Bright Spark Lecture 1 Values of Monte Carlo Samples for Geotechnical Reliability-Based Design
Date / Time 13 December 2019, Friday / 16:30 - 18:00 hrs
Venue Room IB-101
Speaker Zi-Jun Cao
Wuhan University, China

Biography

Dr. Zi-Jun Cao, is currently Professor in School of Water Resources and Hydropower Engineering at Wuhan University, China. He earned his PhD from City University of Hong Kong in 2012 and was a visiting scholar at University of California, Berkeley, USA. His research interests include uncertainty quantification in geotechnical engineering, simulation-based geotechnical reliability analysis and design, and probabilistic observational method. He is the member of ISSMGE TC304 (Engineering Practice of Risk Assessment and Management) and TC309(Machine Learning and Big Data), Geotechnical Safety Network, and Engineering Risk and Insurance Research Council of China Civil Engineering Society.
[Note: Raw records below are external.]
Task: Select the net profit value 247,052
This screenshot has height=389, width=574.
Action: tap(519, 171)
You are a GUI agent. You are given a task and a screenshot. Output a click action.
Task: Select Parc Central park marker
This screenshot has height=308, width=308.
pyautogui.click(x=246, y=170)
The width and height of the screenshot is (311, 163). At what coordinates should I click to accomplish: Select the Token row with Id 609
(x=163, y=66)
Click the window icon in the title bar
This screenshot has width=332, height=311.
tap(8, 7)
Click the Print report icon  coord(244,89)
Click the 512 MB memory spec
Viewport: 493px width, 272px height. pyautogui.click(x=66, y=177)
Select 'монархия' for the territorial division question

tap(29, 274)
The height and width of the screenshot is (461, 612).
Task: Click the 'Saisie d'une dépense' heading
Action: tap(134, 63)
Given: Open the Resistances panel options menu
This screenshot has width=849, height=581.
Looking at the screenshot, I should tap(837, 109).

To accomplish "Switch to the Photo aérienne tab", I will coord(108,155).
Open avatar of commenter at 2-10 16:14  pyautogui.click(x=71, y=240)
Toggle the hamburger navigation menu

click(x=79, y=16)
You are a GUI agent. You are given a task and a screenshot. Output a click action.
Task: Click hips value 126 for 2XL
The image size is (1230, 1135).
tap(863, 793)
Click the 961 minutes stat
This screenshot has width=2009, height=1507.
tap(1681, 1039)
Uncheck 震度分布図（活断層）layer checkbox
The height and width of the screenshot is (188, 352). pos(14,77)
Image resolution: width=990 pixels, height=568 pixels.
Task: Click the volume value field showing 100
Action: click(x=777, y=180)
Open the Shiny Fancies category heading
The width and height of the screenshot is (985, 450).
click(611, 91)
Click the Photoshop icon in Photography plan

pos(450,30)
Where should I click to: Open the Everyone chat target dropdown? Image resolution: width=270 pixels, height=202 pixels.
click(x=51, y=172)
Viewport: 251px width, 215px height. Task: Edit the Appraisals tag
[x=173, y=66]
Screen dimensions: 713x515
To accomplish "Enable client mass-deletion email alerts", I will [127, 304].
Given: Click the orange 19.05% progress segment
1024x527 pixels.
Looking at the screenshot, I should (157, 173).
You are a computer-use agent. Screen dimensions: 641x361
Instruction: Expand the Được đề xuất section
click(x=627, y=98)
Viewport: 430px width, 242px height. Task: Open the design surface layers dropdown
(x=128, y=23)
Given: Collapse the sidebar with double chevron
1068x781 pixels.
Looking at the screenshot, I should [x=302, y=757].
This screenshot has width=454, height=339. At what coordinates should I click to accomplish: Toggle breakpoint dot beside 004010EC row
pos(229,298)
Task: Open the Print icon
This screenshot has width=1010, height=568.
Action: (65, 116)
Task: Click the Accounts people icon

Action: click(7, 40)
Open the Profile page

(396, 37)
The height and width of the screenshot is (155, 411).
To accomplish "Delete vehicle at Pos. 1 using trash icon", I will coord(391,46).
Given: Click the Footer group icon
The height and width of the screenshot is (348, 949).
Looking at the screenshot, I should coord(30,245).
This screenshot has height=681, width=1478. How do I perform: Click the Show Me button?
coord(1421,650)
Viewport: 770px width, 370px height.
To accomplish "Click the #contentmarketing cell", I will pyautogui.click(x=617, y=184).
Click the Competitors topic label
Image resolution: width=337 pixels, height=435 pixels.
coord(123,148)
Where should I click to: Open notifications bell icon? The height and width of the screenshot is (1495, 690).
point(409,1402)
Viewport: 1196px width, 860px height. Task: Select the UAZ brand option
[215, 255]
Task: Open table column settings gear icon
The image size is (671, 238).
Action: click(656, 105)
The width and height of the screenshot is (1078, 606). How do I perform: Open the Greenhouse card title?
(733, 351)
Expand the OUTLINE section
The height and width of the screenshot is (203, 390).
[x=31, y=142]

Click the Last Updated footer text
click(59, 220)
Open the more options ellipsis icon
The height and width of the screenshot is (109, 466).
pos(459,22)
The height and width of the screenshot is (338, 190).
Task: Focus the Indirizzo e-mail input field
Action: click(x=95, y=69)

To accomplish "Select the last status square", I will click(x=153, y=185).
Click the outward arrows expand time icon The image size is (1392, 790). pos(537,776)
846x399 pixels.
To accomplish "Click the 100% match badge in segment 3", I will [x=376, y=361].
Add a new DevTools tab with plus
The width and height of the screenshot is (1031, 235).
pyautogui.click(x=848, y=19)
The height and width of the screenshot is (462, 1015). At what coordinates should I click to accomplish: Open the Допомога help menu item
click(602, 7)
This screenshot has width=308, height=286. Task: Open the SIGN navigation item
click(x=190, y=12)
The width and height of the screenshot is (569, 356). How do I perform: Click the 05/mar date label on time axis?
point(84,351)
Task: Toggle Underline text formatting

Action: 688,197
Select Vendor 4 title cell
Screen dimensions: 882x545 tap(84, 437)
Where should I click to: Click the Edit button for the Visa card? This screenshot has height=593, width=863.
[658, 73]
He is presently serving on Assistant Editor and Editorial Board Member of Geo risk (Taylor & Francis). He is a recipient of the Outstanding Young Researcher Fellowship, CAST (2017), Highly Cited Research Award, Engineering Geology, Elsevier (2017), the First Prize of Natural Science of Hubei Province, China (2017), Luo-Jia Young Scholar Award, Wuhan University, (2015), and Chu-Tian Scholar Award (2014).

Abstract
With the advent of computing technologies, Monte Carlo simulation (MCS) has been gaining wide applications in geotechnical engineering. Various MCS techniques (e.g., direct MCS, Subset Simulation (SS), and Generalized SS (GSS)) have been successfully applied to developing full probabilistic design methodologies for geotechnical reliability-based design (RBD). Nevertheless, geotechnical practitioners are reluctant to adopt full probabilistic design methodologies due to conceptual and mathematical hurdles of reliability algorithms. This paper presents recent attempts aiming at improving the practical applicability of MCS-based full probabilistic RBD approaches by decoupling reliability algorithms from deterministic design calculations and implementing MCS-based reliability calculations in an EXCEL spreadsheet environment. Besides reliability calculations, post-processing MCS samples allows achieving efficient RBD updating under different design scenarios, providing reliability sensitivity of uncertain parameters to identify the most significant uncertainty sources, and determining design points of uncertain parameters from their failure samples for bridging full and semiprobabilistic RBD methodologies. More attentions shall be paid to these values of MCS samples in future to take advantage of fast development of high performance computing.